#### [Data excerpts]
=== Section Start ===
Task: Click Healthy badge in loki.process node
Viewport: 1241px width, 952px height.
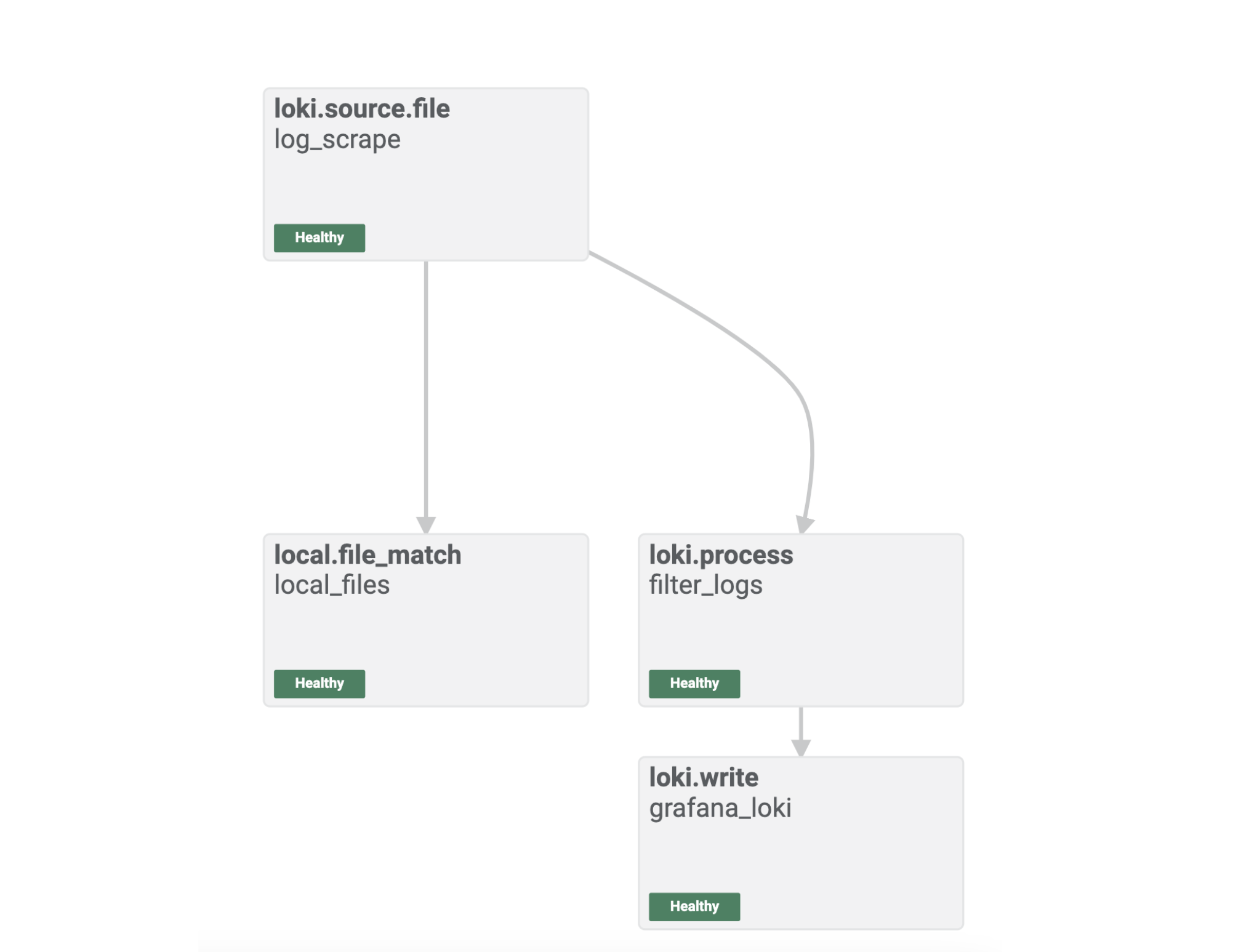Action: pos(694,684)
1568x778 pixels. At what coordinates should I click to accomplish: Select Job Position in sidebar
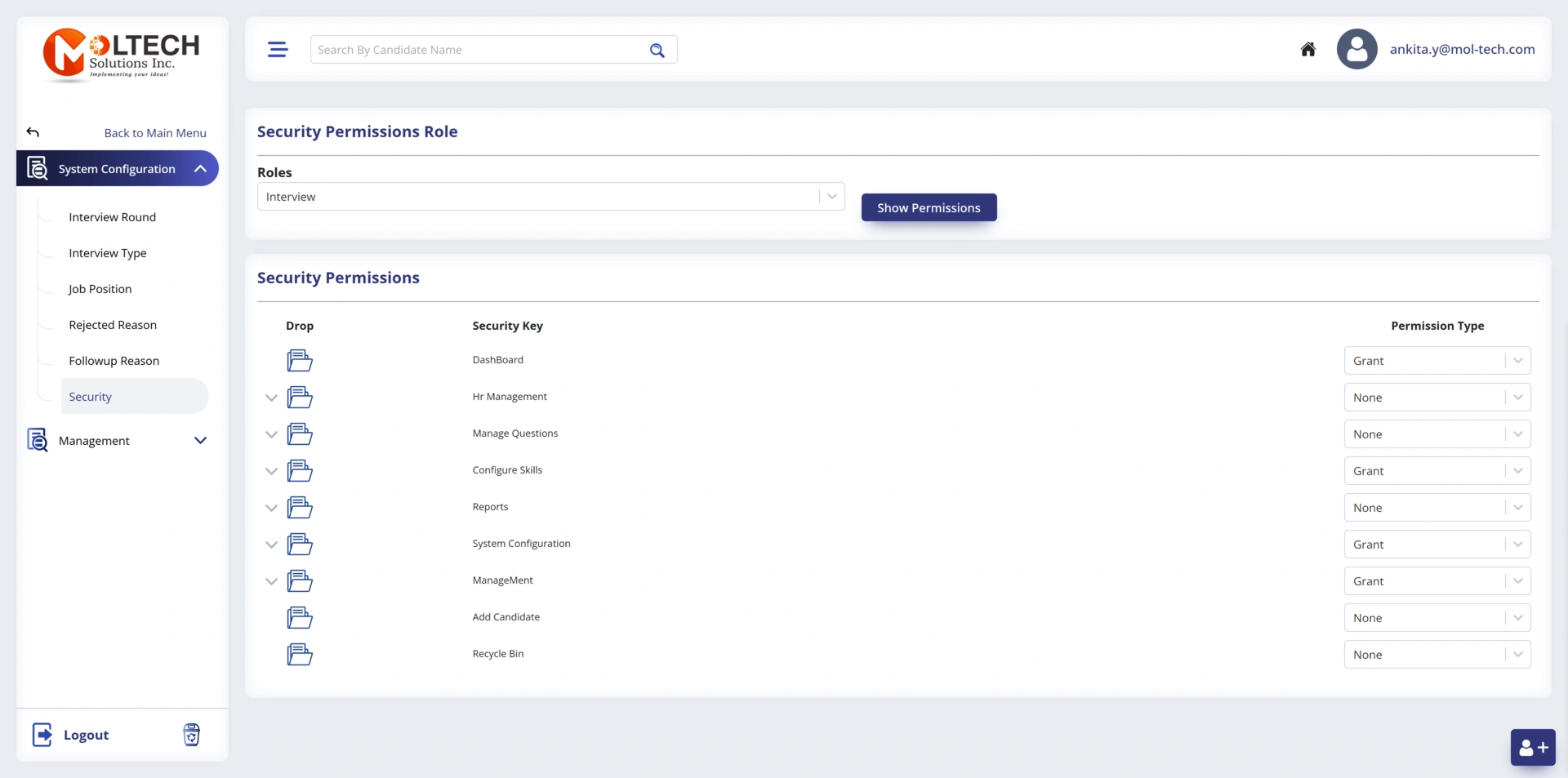tap(100, 289)
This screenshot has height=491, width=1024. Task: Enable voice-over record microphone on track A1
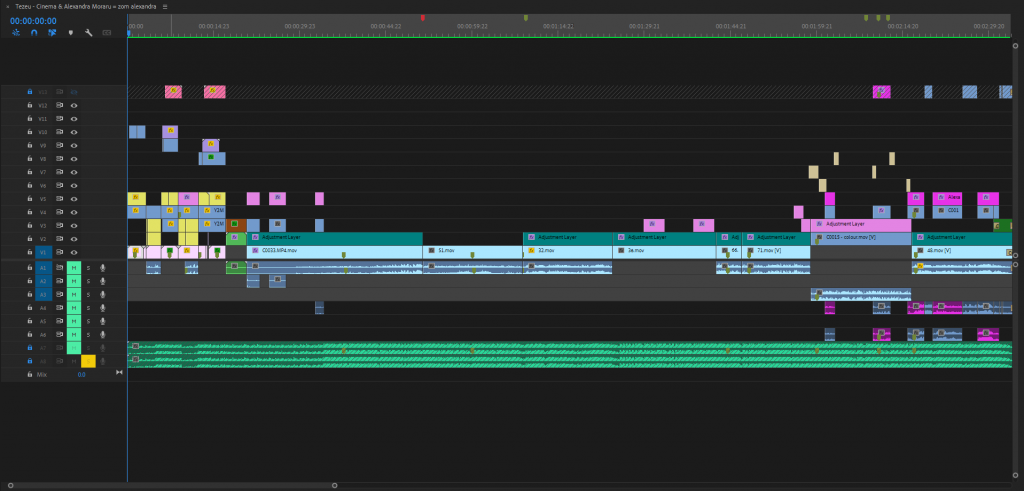click(102, 268)
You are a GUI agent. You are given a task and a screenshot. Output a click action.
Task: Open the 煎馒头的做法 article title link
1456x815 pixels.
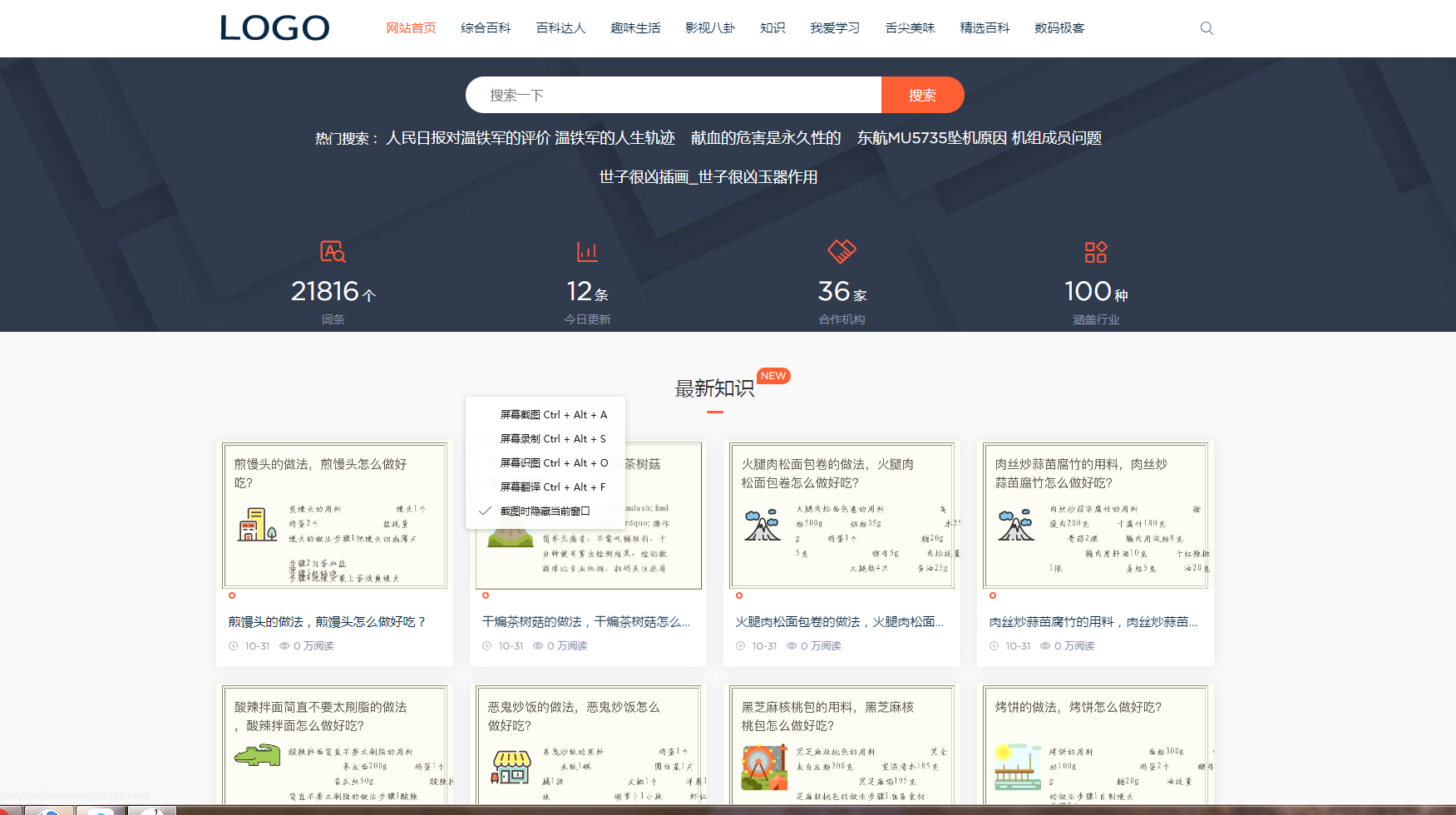(327, 622)
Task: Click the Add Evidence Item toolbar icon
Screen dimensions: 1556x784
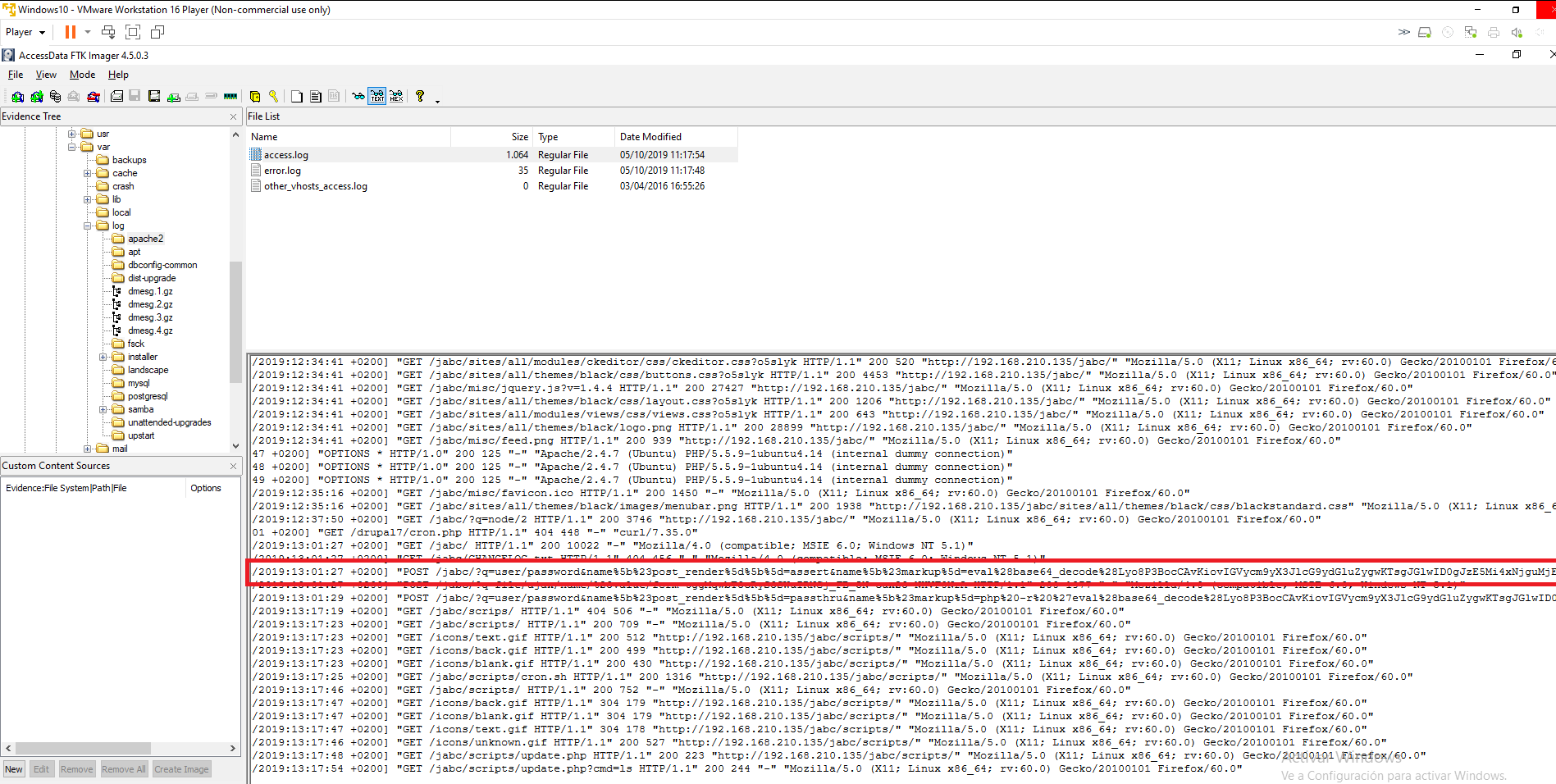Action: [x=17, y=97]
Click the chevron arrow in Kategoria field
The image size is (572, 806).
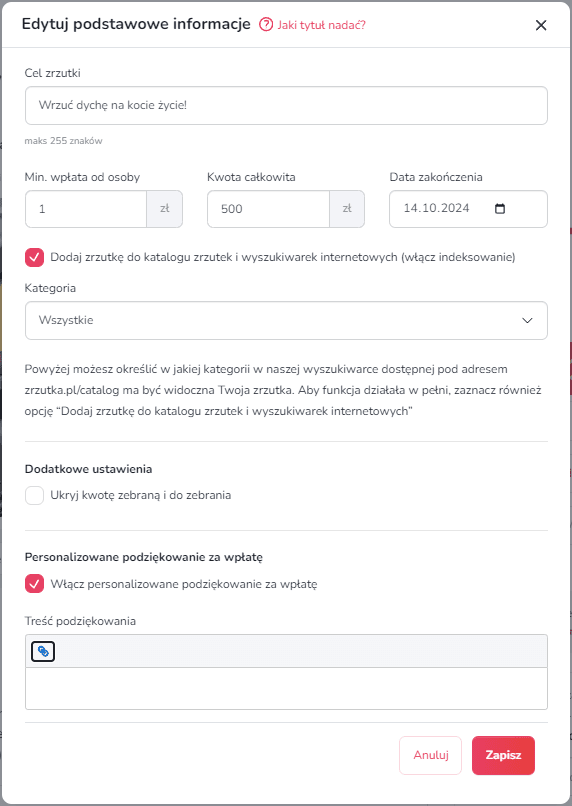527,320
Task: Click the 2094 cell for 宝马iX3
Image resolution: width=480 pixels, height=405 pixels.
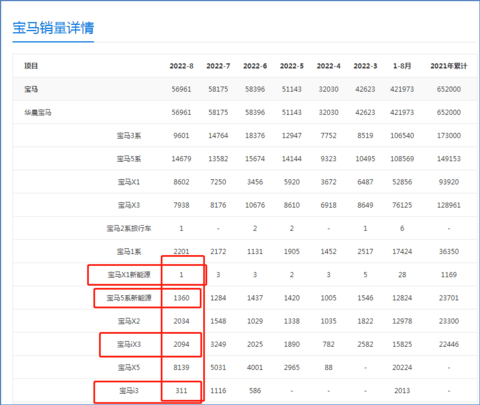Action: tap(181, 344)
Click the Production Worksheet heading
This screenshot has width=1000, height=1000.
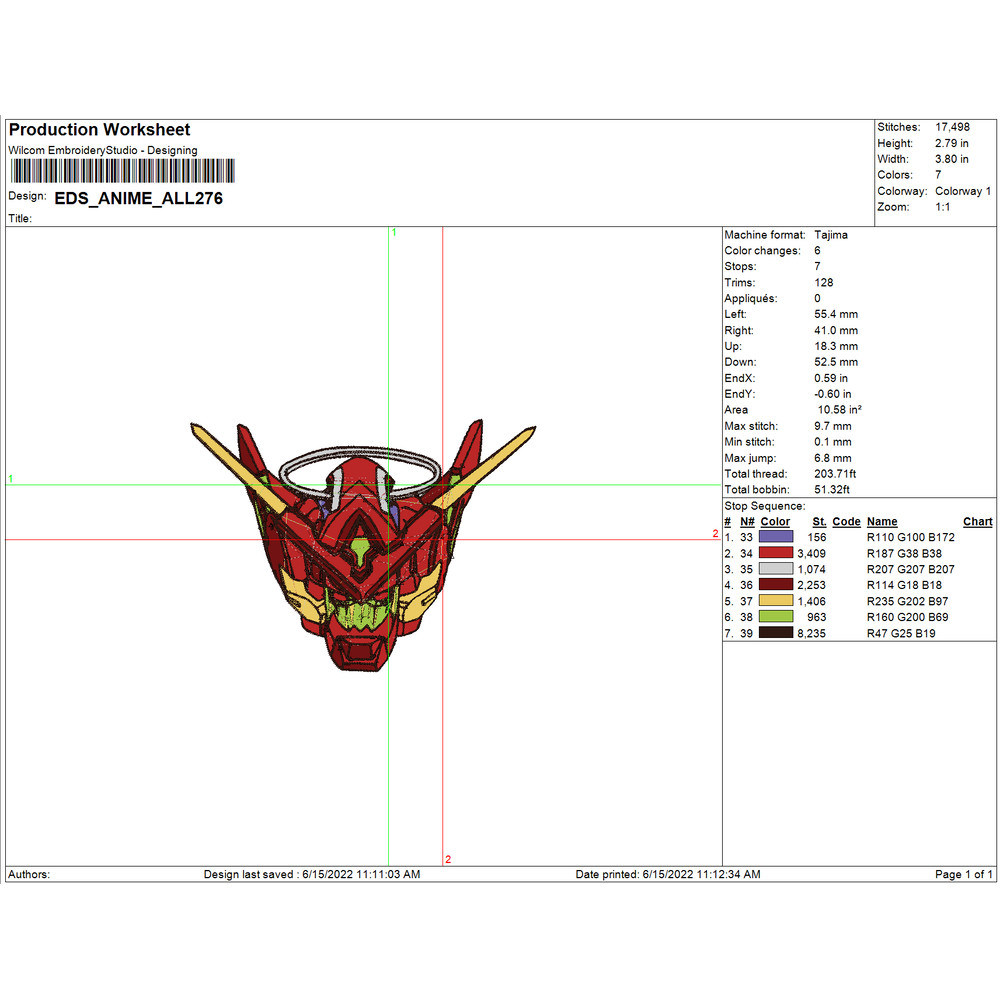tap(99, 130)
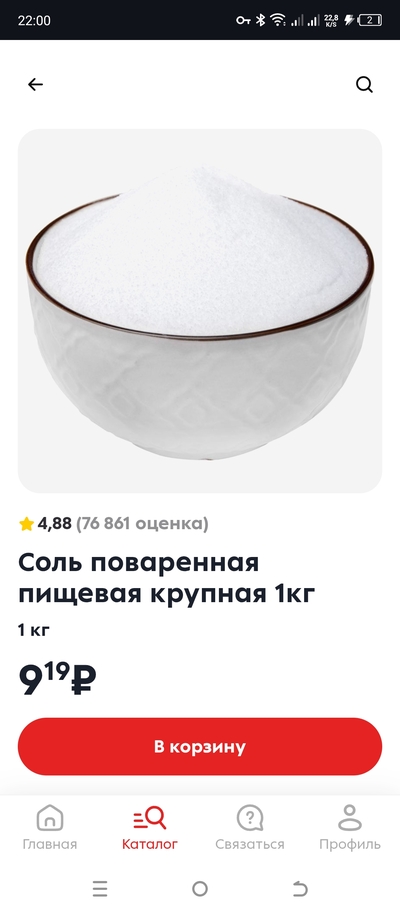Go to the Профиль tab

pyautogui.click(x=350, y=827)
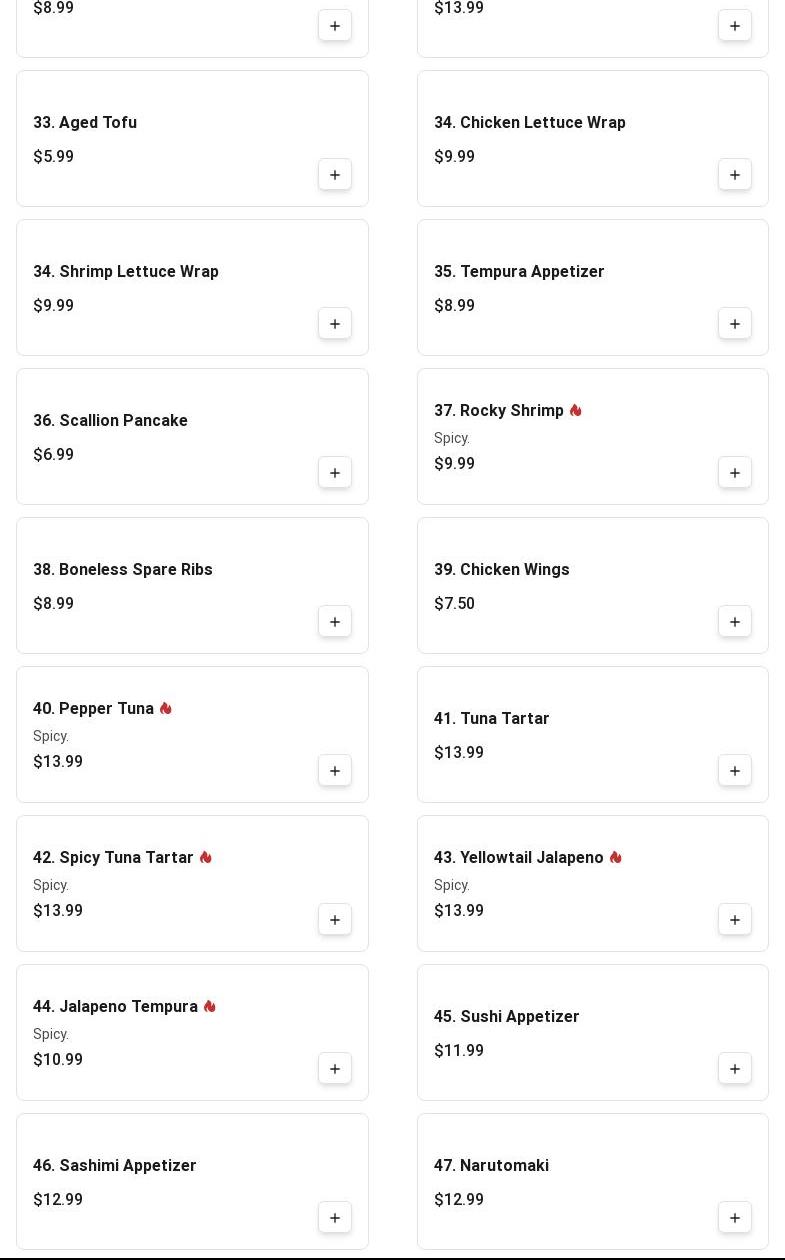
Task: Open the 37. Rocky Shrimp item title
Action: 498,411
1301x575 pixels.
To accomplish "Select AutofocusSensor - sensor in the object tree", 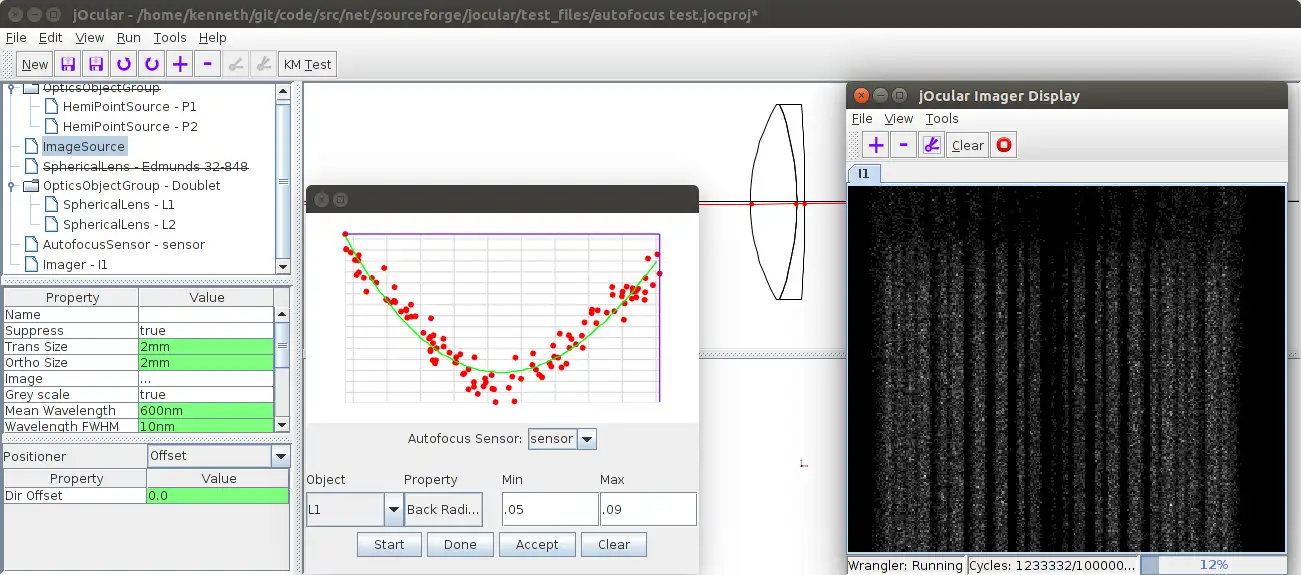I will [x=123, y=245].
=== Section End ===
#### [Exercise goal]
Find the line with "Task: Open the 煎馒头的做法 article title link" in the data above, and from there retype each line exactly through the line with "Click the Production Worksheet heading", skipping the pictures along the way.

#### [Solution]
Task: Open the 煎馒头的做法 article title link
1456x815 pixels.
(327, 622)
Task: Click the Add Evidence Item toolbar icon
Screen dimensions: 1556x784
Action: [x=17, y=97]
Click the chevron arrow in Kategoria field
The image size is (572, 806).
527,320
Task: Click the 2094 cell for 宝马iX3
Image resolution: width=480 pixels, height=405 pixels.
Action: tap(181, 344)
Click the Production Worksheet heading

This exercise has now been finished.